What is required: Please copy the review starting with "The song is" and going on through "contained actual answers.", renaming "rider" to "jockey" each time it appears.

Extract provided:

>> start

But though sadness suffuses Eagle, Callahan’s voice manages as always to avoid self-pity. His famously dry oak timbre leaves catharsis entirely up to the listener. On songs like the aforementioned “Dove” and the delicate “Rococo Zephyr”, his conversational tone is by turns confiding and compelling. Whether or not his stories have ends, it’s all in the way they’re told, stretching out often to five minutes though they feel much shorter. “Eid Ma Clack Shaw” is the most dramatic, both structurally and in Callahan’s performance. Like a great novel, its first lines provide an irresistible hook, “Last night I swear I felt your touch / Gentle and warm / The hair stood on my arm / How? / … Show me the way to shake a memory.”
The song is as wrenching an attempt to get over someone as they come, with Callahan imagining himself a horse and his lover’s memory as the rider, “I flipped my forelock / I twitched my withers / I reared and bucked / I could not put my rider aground / All these fine memories are fuckin’ me down.” The song culls its title from a passage within where the character dreams “the perfect song” that reveals all of the answers to his broken relationship. He wakes up, scribbles them down, which are revealed in the morning to be gibberish, “Eid ma clack shaw / Zoopoven del baw / Merteppi vin senur / Cofally rag daw.” The dream-language is the song’s emotional climax, a desperate hand clutching smoke, and having been set-up by the rest of the story, it’s far more powerful (and truthful) than it would’ve been had the dream contained actual answers.
Not every song on Sometimes I Wish We Were an Eagle is so harrowing, though each has its moments. “My Friend” is sunny and steady, holding onto major chords and pushing forward with what must accurately be called gallows humor, “Now I’m not saying we are cut from the same tree / But like two pieces of the gallows / The pillar and the beam / … We share a common dream to destroy what will harm other men.” But there’s a tension in the suspended chord and lyric of “I will always love you,” leading up to a Tom Waits-growl emphasizing “my friend”, that casts a bit of shadow on reconciliation. “Too Many Birds” culminates with the phrase “If you could only stop your heartbeat for one heartbeat” wherein Callahan doles out an additional word with each repetition, “If you could only stop / If you could only stop your…” etc.
Finally, the album ends with the nearly 10-minute “Faith/Void”, which consists mostly of the line “It’s time to put God away” sung over and over again over gently rolling strings and strums that wouldn’t sound out of place on a Lambchop record. It’s an anti-epic about abandoning faith, that makes the act seems as peaceful and un-threatening as a warm breeze. Similarly, Eagle as a whole is nothing more or less than an anti-breakup album breakup album, choosing to lick its romantic wounds in its own iconoclastic way.

>> end

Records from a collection
>> start

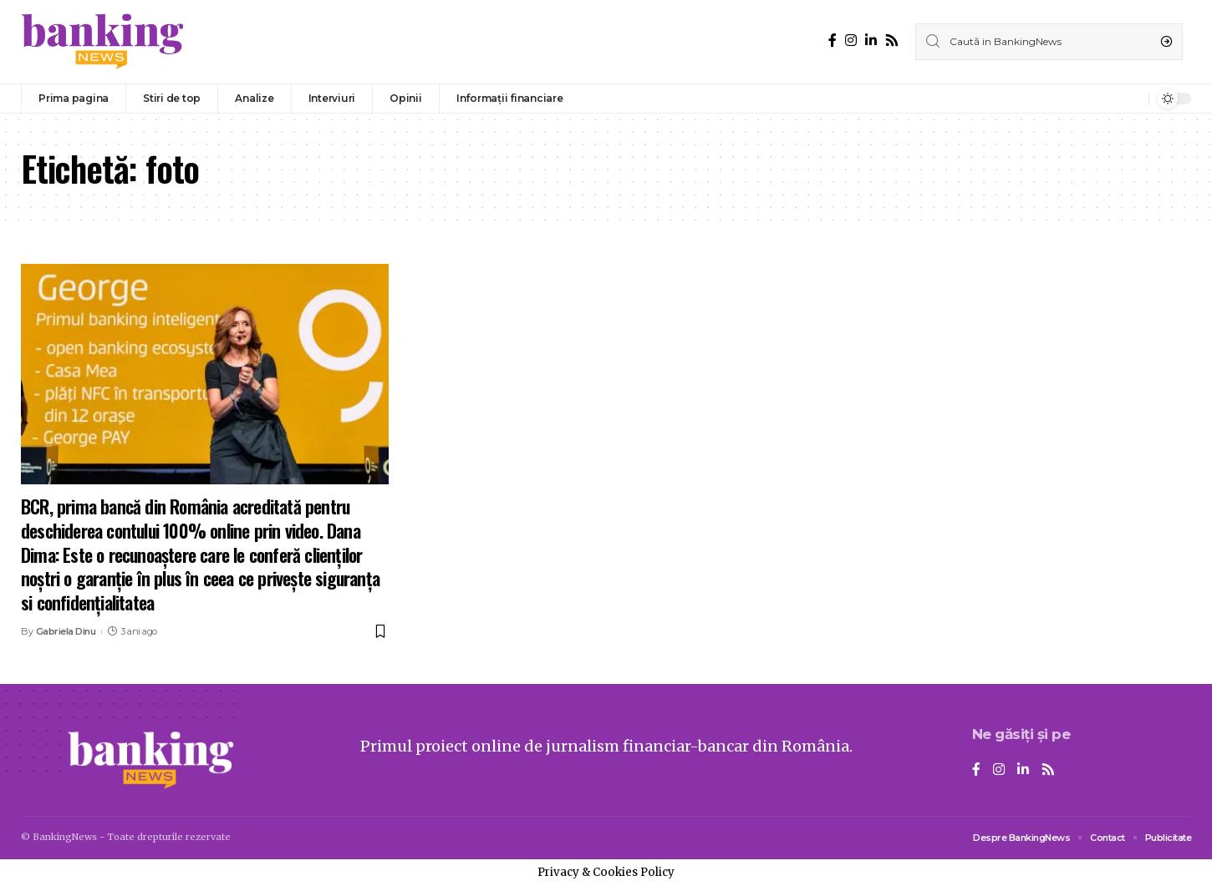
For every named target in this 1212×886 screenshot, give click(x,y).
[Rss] (892, 40)
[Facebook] (832, 40)
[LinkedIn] (871, 40)
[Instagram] (851, 40)
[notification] (1131, 98)
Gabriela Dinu (66, 631)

>> end

Response to this task:
The song is as wrenching an attempt to get over someone as they come, with Callahan imagining himself a horse and his lover’s memory as the jockey, “I flipped my forelock / I twitched my withers / I reared and bucked / I could not put my jockey aground / All these fine memories are fuckin’ me down.” The song culls its title from a passage within where the character dreams “the perfect song” that reveals all of the answers to his broken relationship. He wakes up, scribbles them down, which are revealed in the morning to be gibberish, “Eid ma clack shaw / Zoopoven del baw / Merteppi vin senur / Cofally rag daw.” The dream-language is the song’s emotional climax, a desperate hand clutching smoke, and having been set-up by the rest of the story, it’s far more powerful (and truthful) than it would’ve been had the dream contained actual answers.